_WHAT THE EXERCISE ASKS:_
From the data below, repeat exactly the lines from the line with "Where should I click to: Click the new" to the line with "Toggle repeat mode", both included.

_LISTED ENTRIES:_
++++++++++++++++++++
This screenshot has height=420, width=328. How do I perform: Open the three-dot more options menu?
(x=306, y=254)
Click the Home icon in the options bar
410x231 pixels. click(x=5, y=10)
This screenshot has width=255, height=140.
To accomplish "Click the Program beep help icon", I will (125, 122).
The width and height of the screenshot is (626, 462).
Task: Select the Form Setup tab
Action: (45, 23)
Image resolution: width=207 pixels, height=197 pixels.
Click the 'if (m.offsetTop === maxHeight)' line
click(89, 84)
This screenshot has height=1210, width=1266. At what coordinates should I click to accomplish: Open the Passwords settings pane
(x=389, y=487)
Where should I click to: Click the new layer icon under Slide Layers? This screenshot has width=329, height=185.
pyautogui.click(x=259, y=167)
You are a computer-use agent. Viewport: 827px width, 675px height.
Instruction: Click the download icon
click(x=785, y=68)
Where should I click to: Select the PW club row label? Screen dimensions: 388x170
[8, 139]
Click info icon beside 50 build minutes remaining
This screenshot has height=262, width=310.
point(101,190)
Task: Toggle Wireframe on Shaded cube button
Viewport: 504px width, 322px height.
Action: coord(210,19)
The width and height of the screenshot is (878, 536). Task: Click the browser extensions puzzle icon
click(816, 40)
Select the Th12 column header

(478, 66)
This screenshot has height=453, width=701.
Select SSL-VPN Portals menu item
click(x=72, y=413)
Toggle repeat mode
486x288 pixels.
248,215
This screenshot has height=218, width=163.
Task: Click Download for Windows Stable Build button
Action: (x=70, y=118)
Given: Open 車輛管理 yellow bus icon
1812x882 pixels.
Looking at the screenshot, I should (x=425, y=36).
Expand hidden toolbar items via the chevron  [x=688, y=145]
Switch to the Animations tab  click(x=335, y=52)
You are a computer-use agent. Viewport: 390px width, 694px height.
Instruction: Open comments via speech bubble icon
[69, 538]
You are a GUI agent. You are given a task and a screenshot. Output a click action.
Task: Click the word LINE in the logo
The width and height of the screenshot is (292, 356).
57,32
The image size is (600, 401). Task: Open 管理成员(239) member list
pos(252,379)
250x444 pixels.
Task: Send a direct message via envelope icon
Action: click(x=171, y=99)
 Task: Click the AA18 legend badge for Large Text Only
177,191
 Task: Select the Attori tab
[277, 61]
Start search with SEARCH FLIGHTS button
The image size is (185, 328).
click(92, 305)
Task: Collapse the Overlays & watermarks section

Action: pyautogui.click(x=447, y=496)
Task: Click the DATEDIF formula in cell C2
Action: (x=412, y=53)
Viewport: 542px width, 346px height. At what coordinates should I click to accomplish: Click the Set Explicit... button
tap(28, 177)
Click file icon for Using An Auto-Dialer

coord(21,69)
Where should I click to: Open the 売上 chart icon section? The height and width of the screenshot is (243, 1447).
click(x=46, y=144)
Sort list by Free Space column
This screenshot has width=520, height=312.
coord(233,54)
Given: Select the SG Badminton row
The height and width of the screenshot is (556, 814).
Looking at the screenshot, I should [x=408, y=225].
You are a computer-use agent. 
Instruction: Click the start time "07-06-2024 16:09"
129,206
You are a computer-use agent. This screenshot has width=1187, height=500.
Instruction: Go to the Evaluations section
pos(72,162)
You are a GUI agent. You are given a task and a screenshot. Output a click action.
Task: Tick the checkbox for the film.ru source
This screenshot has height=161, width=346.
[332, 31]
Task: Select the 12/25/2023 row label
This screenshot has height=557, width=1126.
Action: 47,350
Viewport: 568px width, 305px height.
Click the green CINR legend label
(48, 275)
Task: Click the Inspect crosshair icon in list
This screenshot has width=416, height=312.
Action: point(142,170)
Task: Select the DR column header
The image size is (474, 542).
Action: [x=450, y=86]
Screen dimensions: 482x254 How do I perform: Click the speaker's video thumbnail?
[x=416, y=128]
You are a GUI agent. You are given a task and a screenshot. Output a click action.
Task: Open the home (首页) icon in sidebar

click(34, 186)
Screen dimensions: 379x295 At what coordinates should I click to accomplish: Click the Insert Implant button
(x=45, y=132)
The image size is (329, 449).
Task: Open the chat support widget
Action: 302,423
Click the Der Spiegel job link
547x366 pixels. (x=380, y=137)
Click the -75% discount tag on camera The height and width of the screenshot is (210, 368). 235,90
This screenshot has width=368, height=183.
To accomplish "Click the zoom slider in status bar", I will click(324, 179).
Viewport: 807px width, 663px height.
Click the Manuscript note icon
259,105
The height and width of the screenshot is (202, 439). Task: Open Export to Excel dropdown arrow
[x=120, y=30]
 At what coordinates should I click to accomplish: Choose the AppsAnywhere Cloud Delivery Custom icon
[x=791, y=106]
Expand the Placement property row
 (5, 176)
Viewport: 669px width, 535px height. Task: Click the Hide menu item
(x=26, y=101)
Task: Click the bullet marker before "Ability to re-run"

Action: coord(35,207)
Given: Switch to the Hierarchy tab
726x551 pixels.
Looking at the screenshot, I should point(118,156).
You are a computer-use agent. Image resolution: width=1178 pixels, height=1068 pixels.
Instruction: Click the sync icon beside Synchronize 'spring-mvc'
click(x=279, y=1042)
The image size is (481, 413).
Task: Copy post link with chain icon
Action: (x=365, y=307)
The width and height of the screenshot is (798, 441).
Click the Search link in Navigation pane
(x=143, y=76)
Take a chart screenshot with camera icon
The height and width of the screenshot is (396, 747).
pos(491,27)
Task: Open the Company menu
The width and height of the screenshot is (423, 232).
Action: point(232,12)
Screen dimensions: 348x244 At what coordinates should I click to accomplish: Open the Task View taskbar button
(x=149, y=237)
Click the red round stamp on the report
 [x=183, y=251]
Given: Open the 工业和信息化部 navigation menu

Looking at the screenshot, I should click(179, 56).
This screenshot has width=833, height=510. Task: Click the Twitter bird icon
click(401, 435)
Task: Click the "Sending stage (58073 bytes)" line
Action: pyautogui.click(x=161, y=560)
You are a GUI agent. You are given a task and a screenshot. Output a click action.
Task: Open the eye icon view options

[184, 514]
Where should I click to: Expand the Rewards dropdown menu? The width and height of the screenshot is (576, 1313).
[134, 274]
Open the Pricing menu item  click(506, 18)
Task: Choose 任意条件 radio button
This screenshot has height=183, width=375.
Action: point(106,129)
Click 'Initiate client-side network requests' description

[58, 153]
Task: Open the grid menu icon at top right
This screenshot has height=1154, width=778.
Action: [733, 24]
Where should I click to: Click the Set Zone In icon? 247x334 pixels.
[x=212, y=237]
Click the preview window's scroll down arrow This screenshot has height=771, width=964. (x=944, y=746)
++++++++++++++++++++
_SOLUTION:_
Where should I click to: Click the new layer icon under Slide Layers? This screenshot has width=329, height=185.
pyautogui.click(x=259, y=167)
You are a computer-use agent. Viewport: 827px width, 675px height.
Instruction: Click the download icon
click(x=785, y=68)
Where should I click to: Select the PW club row label? Screen dimensions: 388x170
[8, 139]
Click info icon beside 50 build minutes remaining
This screenshot has height=262, width=310.
point(101,190)
Task: Toggle Wireframe on Shaded cube button
Viewport: 504px width, 322px height.
Action: coord(210,19)
The width and height of the screenshot is (878, 536). Task: Click the browser extensions puzzle icon
click(816, 40)
Select the Th12 column header

(478, 66)
This screenshot has height=453, width=701.
Select SSL-VPN Portals menu item
click(x=72, y=413)
Toggle repeat mode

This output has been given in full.